*** Dataset content Section Begins ***
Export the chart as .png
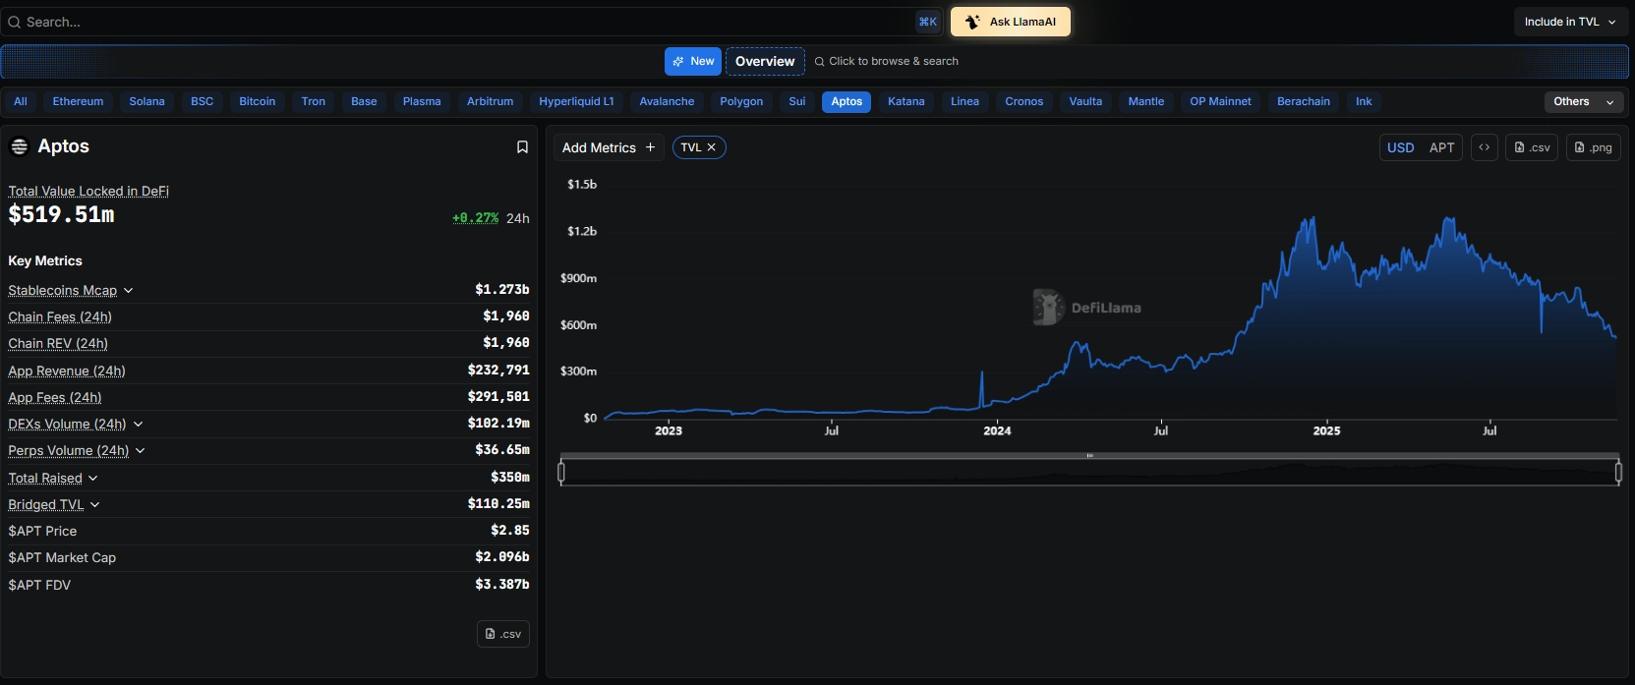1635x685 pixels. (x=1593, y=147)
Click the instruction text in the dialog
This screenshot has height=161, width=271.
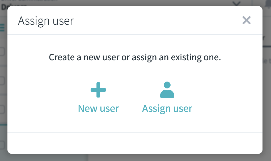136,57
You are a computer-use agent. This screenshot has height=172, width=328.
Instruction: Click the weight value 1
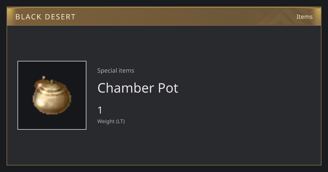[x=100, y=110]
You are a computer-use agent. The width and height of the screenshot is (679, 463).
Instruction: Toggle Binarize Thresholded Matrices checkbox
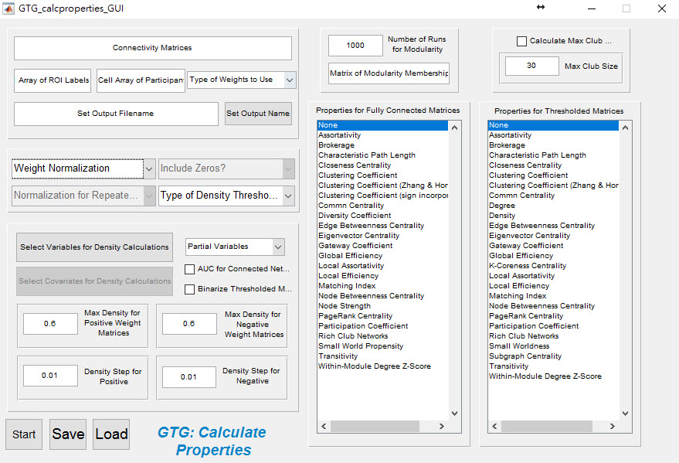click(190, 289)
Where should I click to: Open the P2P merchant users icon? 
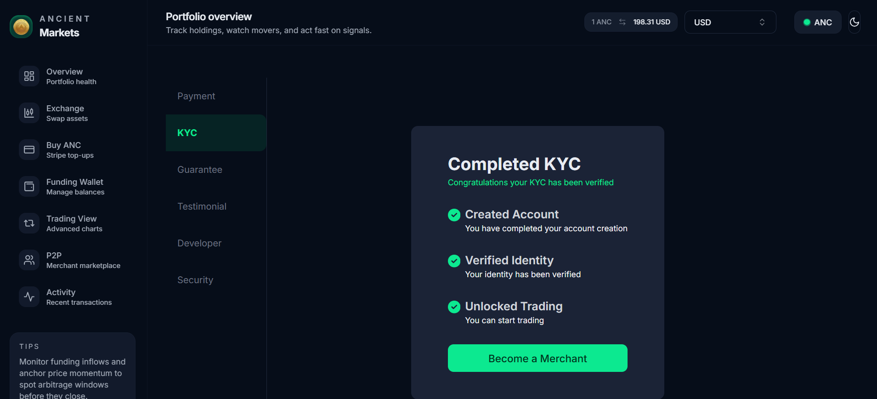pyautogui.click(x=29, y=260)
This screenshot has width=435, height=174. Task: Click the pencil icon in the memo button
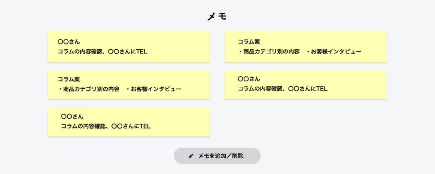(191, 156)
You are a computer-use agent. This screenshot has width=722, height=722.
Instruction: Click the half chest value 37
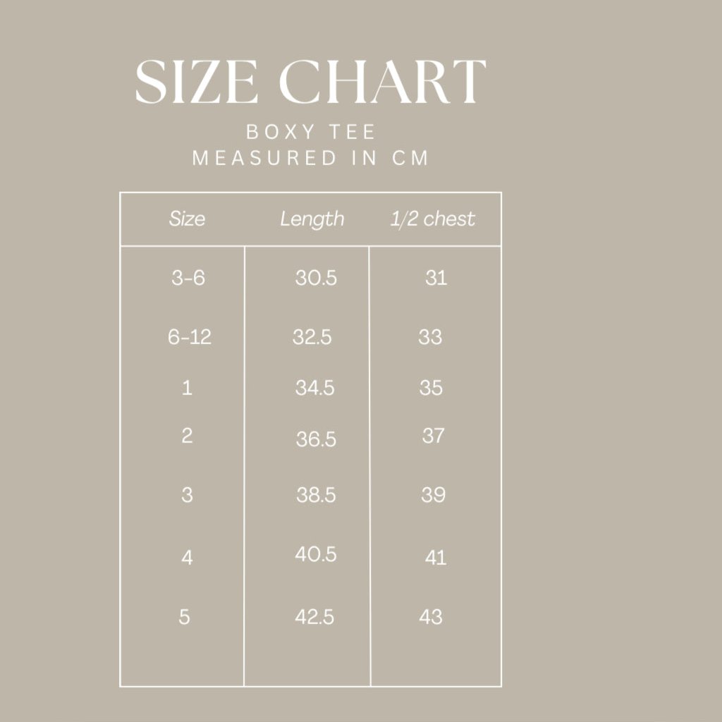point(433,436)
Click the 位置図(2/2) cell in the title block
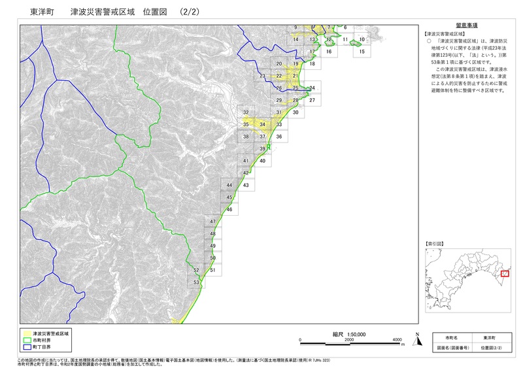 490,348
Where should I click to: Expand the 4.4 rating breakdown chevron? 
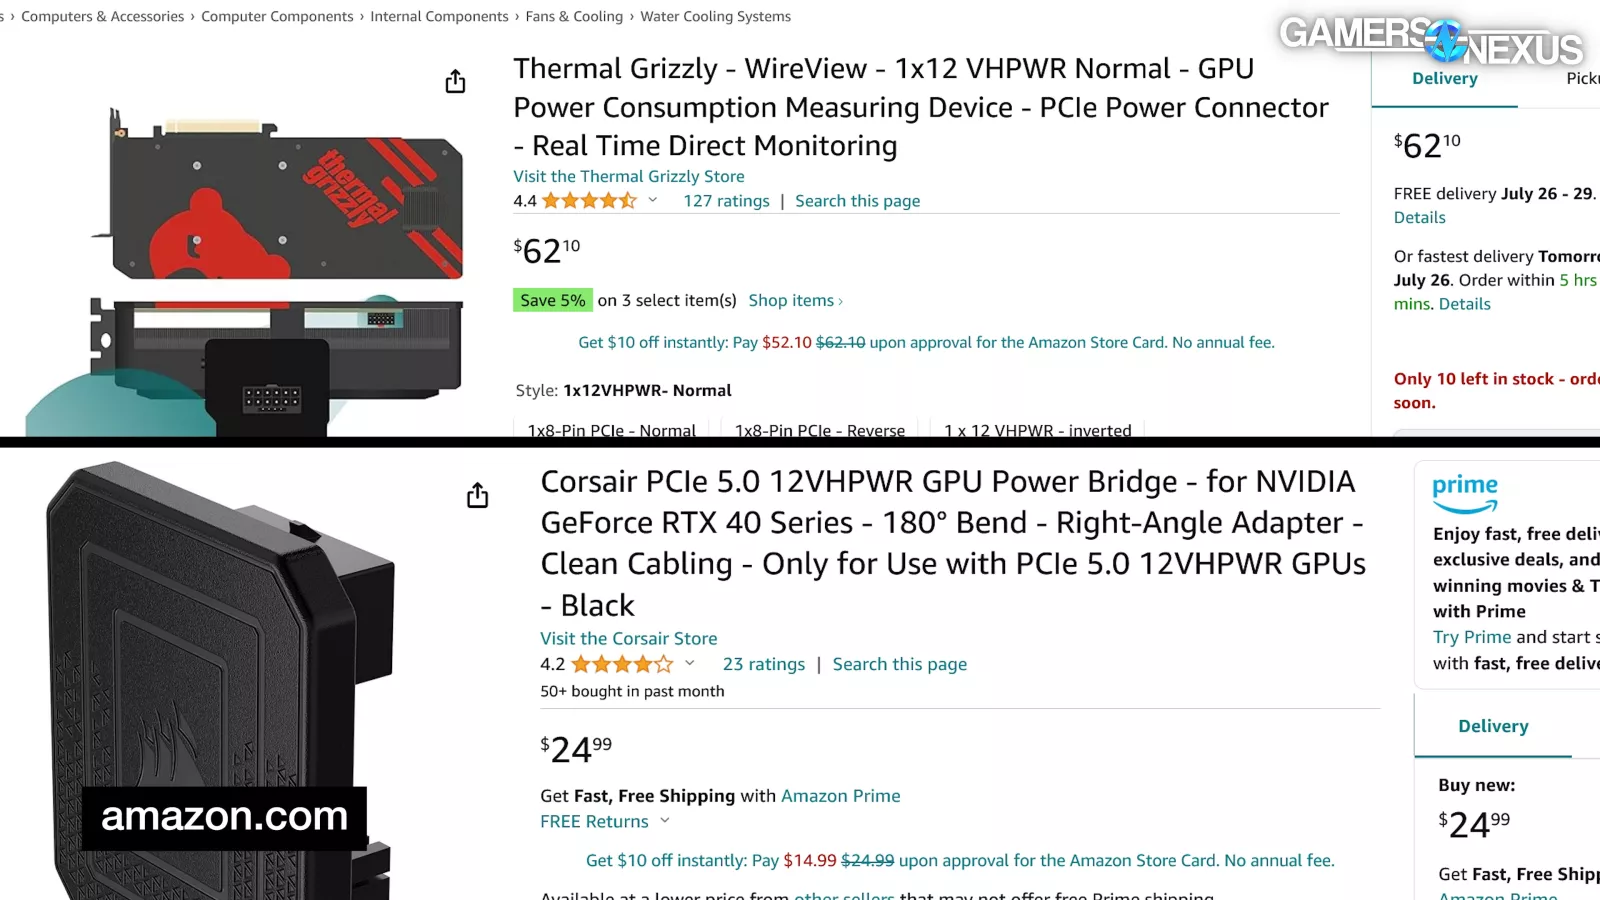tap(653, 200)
*** Dataset content Section Ends ***
*** Dataset content Section Begins ***
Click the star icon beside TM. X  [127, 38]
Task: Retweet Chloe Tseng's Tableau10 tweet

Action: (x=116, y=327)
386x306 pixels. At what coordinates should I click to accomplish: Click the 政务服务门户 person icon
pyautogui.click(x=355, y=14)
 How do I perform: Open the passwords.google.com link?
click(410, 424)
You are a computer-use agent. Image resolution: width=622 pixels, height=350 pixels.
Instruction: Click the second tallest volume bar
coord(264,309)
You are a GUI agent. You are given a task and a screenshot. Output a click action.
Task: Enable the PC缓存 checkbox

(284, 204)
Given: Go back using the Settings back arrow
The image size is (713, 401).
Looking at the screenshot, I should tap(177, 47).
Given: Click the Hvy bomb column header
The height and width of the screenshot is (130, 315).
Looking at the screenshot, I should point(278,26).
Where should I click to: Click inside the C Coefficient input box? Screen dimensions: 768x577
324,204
*** Dataset content Section Ends ***
*** Dataset content Section Begins ***
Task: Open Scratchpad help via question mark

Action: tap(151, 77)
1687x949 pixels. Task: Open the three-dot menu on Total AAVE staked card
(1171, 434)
*** Dataset content Section Ends ***
**Problem to work on:**
Copy every line in the entries above that has the string "computer" in it.

**Solution for this task:**
You are a computer-use agent. This screenshot has height=172, width=328.
You are a computer-use agent. The width and height of the screenshot is (679, 463).
You are a computer-use agent. This screenshot has width=722, height=722.
You are a computer-use agent. Image resolution: width=622 pixels, height=350 pixels.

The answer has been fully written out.